> [WORK TO COMPLETE] In the entries below, find the line with "The width and height of the screenshot is (526, 634)." and print exactly every line from there up to and including the line with "Image resolution: width=876", with no other lines.

> [MATERIALS PROVIDED]
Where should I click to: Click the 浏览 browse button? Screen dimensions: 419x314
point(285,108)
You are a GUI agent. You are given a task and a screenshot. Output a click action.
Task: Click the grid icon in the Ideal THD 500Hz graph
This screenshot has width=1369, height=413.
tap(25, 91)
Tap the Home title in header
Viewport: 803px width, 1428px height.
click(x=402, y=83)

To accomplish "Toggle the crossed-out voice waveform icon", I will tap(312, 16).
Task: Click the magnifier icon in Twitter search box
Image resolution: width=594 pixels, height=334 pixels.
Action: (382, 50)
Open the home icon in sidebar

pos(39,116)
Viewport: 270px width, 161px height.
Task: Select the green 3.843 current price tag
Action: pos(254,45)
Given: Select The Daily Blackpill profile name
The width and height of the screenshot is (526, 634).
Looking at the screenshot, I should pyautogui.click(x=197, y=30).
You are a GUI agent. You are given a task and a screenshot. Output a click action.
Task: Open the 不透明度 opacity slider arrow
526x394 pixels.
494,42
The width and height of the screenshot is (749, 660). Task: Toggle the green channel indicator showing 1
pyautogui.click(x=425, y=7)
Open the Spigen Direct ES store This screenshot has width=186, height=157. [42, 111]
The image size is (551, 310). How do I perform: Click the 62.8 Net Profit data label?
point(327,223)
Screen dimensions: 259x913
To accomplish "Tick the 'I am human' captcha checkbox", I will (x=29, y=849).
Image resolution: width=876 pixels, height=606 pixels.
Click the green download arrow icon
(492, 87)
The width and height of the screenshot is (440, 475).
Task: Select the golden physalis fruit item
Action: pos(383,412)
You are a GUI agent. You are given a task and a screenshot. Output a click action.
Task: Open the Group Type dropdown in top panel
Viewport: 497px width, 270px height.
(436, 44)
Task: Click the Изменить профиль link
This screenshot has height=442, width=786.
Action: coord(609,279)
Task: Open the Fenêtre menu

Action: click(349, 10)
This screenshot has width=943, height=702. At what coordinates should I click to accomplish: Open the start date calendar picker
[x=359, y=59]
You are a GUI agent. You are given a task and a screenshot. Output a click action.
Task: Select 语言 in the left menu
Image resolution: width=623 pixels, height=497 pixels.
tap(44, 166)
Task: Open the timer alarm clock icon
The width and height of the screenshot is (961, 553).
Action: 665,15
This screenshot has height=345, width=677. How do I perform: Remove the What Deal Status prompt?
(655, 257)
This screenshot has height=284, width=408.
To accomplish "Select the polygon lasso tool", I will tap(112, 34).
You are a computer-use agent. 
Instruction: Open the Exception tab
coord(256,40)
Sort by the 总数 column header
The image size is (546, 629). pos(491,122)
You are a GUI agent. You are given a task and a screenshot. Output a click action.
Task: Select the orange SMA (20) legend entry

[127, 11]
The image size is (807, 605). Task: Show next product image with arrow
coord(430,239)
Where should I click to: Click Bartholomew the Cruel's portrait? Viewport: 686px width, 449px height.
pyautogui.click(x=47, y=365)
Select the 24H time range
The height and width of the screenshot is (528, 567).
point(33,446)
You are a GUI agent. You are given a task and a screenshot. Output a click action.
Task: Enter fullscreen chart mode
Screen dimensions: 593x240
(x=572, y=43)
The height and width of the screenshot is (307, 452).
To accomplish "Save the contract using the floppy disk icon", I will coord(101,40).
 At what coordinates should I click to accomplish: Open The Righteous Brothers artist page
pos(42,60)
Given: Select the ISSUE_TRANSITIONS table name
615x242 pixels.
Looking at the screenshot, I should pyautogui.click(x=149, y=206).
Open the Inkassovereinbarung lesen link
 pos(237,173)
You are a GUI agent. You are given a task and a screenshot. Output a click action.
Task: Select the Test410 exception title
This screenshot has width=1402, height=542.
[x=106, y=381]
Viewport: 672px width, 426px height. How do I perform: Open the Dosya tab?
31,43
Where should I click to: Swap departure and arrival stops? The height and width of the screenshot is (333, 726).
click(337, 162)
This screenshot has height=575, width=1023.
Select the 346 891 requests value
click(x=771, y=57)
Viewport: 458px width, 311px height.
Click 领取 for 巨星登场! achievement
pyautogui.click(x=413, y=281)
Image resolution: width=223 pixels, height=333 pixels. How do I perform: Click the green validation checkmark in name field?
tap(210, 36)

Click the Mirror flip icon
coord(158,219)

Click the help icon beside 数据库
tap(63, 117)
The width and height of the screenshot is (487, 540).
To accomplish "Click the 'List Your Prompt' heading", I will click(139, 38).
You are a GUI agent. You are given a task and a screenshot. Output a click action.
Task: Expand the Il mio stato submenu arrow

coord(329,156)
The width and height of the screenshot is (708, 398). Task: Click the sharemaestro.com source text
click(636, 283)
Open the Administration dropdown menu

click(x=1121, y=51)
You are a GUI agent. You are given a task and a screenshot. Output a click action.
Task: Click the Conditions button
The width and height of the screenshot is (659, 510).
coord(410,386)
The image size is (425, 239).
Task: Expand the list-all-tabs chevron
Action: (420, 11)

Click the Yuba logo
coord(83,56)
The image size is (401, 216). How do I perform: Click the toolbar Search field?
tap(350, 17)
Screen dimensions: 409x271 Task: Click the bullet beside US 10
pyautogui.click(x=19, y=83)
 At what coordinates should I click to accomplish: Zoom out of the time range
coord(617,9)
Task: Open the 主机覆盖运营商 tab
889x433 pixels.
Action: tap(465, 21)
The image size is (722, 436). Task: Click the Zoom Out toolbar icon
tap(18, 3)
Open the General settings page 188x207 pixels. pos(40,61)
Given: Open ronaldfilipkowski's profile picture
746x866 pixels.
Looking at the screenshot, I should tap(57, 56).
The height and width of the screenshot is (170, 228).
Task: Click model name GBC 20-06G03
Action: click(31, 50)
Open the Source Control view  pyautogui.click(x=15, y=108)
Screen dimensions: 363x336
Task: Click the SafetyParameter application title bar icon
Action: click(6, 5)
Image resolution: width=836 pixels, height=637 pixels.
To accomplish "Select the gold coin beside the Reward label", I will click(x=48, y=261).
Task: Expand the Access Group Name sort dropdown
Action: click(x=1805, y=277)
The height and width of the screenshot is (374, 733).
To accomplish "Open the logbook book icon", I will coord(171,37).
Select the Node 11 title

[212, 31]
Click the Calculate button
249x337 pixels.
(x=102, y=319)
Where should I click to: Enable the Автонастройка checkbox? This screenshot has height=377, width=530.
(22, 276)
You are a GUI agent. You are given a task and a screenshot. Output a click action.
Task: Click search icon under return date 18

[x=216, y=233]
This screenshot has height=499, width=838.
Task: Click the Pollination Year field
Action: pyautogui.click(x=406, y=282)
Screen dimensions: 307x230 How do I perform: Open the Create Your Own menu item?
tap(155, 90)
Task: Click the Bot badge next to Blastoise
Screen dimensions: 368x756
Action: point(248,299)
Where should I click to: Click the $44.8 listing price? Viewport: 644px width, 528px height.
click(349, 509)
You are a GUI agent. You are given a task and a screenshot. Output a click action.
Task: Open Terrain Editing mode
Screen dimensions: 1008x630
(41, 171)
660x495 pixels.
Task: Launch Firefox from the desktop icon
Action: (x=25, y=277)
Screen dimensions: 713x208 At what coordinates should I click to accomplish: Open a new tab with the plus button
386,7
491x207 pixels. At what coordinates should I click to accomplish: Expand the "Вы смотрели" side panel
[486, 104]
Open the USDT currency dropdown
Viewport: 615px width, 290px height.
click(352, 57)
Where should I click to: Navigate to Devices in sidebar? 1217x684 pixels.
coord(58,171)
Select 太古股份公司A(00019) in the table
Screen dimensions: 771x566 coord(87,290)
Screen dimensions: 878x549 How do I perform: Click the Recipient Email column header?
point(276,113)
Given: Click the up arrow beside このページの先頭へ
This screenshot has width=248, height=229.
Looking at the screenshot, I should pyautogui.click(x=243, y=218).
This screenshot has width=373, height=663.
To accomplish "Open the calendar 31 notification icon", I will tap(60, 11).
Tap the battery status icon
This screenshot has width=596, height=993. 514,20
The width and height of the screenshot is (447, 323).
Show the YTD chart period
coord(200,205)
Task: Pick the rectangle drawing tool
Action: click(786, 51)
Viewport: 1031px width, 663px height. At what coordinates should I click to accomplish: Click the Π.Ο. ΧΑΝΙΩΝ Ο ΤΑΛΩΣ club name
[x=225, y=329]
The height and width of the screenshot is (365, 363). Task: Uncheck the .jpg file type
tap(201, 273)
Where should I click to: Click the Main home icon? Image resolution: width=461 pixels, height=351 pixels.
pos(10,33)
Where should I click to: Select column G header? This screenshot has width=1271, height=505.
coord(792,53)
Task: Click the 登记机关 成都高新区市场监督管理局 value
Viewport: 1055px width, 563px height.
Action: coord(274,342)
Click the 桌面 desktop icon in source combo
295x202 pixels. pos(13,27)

> [RESPONSE TO THE EXERCISE]
The width and height of the screenshot is (526, 634).
Looking at the screenshot, I should pyautogui.click(x=197, y=30).
You are a GUI agent. You are given a task and a screenshot. Output a click action.
Task: Open the 不透明度 opacity slider arrow
526x394 pixels.
494,42
The width and height of the screenshot is (749, 660). Task: Toggle the green channel indicator showing 1
pyautogui.click(x=425, y=7)
Open the Spigen Direct ES store This screenshot has width=186, height=157. [42, 111]
The image size is (551, 310). How do I perform: Click the 62.8 Net Profit data label?
point(327,223)
Screen dimensions: 259x913
To accomplish "Tick the 'I am human' captcha checkbox", I will (x=29, y=849).
Image resolution: width=876 pixels, height=606 pixels.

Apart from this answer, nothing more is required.